Par ordonnance du 12 mai 2021, le Juge d’Instruction a rejeté cette requête. 

Le chirurgien a interjeté appel de cette décision.

Par arrêt en date du 9 décembre 2022, la Chambre de l’Instruction a confirmé, pour partie, l’ordonnance du Juge d’Instruction.

Pour rejeter partiellement la demande tendant à constater que l’action publique était prescrite, s’agissant des faits commis sur 33 victimes, la Chambre de l’Instruction a notamment considéré que le chirurgien avait admis, lors des interrogatoires devant le Juge d’Instruction, qu’il savait que les victimes ayant subi des actes de nature sexuelle au bloc opératoire, ou dans les moments proches de l’entrée ou de la sortie du bloc opératoire, alors qu’elles étaient « prémédiquées », anesthésiées ou en phase de surveillance avant leur réveil, ne pouvaient en garder aucun souvenir, soit en raison de leur sommeil anesthésique, soit en raison de l’amnésie provoquée par cette médication.

La Chambre de l’Instruction ajoute que le chirurgien agissait, dans ces hypothèses, selon un mode opératoire parfaitement rodé, mis en évidence comme ayant existé depuis de très nombreuses années, sans jamais être découvert, soit après avoir vérifié l’absence de tierce personne au moment de l’acte ou détourné l’attention du personnel soignant, soit lorsque, craignant d’être surpris, il transformait l’attouchement en un geste en apparence médical.

Elle poursuit en rappelant, s’agissant des victimes qui se sont interrogées, après leur hospitalisation, sur des sensations de gêne ou de douleur dans la zone génito-anale, qu’elles ne pouvaient en rattacher l’origine à une agression sexuelle commise par ce chirurgien, lequel agissait dans un contexte et selon un mode opératoire qui lui permettaient de parvenir à une complète dissimulation des faits. 

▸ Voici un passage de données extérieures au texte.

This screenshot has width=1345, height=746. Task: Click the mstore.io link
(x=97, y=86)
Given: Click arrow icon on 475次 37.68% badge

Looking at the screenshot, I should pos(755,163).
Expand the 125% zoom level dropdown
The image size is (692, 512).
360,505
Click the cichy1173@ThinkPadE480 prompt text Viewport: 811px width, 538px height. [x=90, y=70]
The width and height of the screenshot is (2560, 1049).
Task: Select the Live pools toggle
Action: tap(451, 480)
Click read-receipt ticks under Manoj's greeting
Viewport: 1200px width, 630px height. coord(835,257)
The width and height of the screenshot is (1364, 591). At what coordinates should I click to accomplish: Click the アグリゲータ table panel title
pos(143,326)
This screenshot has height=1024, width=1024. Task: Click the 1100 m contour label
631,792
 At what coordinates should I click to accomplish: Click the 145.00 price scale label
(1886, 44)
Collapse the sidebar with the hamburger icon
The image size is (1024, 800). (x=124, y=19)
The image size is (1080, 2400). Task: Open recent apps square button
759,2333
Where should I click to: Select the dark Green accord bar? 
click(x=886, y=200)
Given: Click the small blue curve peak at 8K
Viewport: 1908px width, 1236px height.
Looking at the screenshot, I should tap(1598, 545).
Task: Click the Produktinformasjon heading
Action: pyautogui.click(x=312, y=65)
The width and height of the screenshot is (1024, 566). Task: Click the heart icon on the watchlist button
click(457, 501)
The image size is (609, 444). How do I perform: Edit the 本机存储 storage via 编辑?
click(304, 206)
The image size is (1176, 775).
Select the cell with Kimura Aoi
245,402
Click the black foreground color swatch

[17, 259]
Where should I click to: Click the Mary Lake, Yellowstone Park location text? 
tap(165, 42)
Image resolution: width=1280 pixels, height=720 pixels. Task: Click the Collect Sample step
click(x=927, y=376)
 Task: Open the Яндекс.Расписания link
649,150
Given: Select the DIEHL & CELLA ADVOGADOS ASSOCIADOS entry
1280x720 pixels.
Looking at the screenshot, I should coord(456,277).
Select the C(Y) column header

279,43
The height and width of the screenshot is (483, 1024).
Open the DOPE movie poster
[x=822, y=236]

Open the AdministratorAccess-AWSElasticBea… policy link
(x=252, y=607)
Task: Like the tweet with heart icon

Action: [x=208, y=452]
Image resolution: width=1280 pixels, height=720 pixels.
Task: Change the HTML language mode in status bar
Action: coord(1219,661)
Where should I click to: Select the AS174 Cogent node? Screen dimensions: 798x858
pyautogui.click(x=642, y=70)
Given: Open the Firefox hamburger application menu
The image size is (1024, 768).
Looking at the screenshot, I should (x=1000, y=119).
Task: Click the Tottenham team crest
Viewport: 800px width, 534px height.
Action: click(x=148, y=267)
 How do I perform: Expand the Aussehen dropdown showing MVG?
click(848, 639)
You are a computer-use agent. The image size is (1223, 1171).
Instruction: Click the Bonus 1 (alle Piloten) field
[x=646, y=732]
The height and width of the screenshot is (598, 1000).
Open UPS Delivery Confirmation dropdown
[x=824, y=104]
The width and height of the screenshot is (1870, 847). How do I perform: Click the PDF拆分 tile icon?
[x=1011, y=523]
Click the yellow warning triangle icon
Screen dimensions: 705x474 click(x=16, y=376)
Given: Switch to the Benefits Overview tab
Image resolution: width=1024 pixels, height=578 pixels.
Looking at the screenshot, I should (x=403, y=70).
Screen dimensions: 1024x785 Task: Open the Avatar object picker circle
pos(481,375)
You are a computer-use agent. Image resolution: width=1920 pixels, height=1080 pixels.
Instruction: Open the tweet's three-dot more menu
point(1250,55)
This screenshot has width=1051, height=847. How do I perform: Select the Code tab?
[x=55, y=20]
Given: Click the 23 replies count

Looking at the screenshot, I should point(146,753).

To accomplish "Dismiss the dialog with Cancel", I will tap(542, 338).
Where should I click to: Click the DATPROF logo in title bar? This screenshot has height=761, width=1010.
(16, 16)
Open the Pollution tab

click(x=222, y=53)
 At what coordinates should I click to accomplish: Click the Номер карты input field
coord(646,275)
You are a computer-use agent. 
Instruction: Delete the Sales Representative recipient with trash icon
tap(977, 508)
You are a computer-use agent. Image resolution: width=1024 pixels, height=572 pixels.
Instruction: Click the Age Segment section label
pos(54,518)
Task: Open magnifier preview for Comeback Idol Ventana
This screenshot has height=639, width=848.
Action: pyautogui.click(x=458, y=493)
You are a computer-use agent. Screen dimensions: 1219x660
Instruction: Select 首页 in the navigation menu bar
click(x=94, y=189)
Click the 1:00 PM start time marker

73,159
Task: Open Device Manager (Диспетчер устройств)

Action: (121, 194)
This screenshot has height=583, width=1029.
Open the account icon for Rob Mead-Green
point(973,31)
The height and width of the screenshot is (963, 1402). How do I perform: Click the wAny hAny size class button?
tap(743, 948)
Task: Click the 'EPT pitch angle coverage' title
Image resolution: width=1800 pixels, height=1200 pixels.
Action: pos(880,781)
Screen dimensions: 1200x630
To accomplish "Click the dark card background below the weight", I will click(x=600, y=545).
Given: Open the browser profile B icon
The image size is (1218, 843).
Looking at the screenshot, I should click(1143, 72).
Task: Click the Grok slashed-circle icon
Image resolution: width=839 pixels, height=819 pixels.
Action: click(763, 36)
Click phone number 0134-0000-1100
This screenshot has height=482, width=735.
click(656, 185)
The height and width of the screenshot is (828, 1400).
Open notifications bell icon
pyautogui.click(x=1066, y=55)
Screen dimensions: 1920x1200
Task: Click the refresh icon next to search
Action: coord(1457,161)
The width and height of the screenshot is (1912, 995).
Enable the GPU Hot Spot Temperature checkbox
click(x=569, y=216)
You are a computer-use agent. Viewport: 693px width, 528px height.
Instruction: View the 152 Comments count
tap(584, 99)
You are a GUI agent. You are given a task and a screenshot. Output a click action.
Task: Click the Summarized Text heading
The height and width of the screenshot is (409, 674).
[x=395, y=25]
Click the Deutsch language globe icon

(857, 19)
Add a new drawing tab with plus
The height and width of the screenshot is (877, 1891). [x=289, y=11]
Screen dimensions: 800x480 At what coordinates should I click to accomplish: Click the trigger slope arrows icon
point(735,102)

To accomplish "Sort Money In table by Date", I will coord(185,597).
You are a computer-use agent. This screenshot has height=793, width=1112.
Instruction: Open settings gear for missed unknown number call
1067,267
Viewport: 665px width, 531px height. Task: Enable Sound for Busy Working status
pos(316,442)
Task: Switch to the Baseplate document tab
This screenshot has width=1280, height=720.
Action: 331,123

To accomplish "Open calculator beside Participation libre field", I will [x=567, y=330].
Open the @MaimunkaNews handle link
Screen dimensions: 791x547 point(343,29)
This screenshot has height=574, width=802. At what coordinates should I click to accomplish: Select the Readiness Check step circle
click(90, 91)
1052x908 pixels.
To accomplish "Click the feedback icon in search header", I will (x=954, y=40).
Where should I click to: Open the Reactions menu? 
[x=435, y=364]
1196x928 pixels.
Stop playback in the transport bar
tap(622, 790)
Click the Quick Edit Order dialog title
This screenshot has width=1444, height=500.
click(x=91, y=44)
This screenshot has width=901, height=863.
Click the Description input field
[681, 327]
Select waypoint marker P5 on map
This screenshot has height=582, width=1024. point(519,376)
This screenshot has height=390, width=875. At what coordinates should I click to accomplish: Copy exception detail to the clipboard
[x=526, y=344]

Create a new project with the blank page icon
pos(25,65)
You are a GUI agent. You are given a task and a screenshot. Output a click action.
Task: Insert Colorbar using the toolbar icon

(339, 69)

La Chambre de l’Instruction en conclut, d’une part, qu’il existait une impossibilité d’agir pour les victimes potentielles à la conscience abolie, en sommeil anesthésique, « prémédiquées » ou en phase de réveil, liée à des circonstances irrésistibles qui leur sont parfaitement extérieures, d’autre part, qu’en raison du mode opératoire et des stratagèmes utilisés par le chirurgien entourant la commission des actes et de l’absence de souvenirs des patients en résultant, les autorités compétentes, qui ne pouvaient être mises en mesure de connaître l’existence même des faits, ont été empêchées d’agir pour interrompre la prescription de l’action publique. 

Il existait donc un obstacle insurmontable à l’exercice des poursuites ; le délai de prescription a donc été suspendu jusqu’au 2 mai 2017, date de la découverte des documents et de la révélation des faits. 

Le chirurgien s’est alors pourvu en cassation à l’encontre de cette décision. 

Aux termes de son pourvoi, il allègue notamment que l’absence de souvenirs, trouverait-elle son origine dans le fait que l’infraction aurait été commise sur une victime endormie ou anesthésiée, ne constitue pas un obstacle insurmontable de fait assimilable à la force majeure ayant pu suspendre le délai de prescription. 

Selon lui, la Chambre de l’Instruction aurait donc violé les dispositions de l’article 9-3 du Code de Procédure Pénale.

Or, par arrêt en date du 21 juin 2023 (Cour de cassation, Chambre Criminelle, 21 juin 2023, Pourvoi n°23-80106), la Cour de cassation a rejeté l’argumentation développée par le chirurgien et confirmé l’arrêt rendu par la Chambre de l’Instruction de la Cour d’Appel de RENNES.

Comme le souligne la Cour de cassation, la Chambre de l’Instruction a souverainement constaté, en raison de la situation des victimes et des stratagèmes mis en place par le chirurgien, qu’il existait un obstacle insurmontable à l’exercice des poursuites, ce dont il résultait que le délai de prescription avait été suspendu jusqu’au 2 mai 2017, date de la révélation des faits, pour en déduire à bon droit que la prescription n’était pas acquise.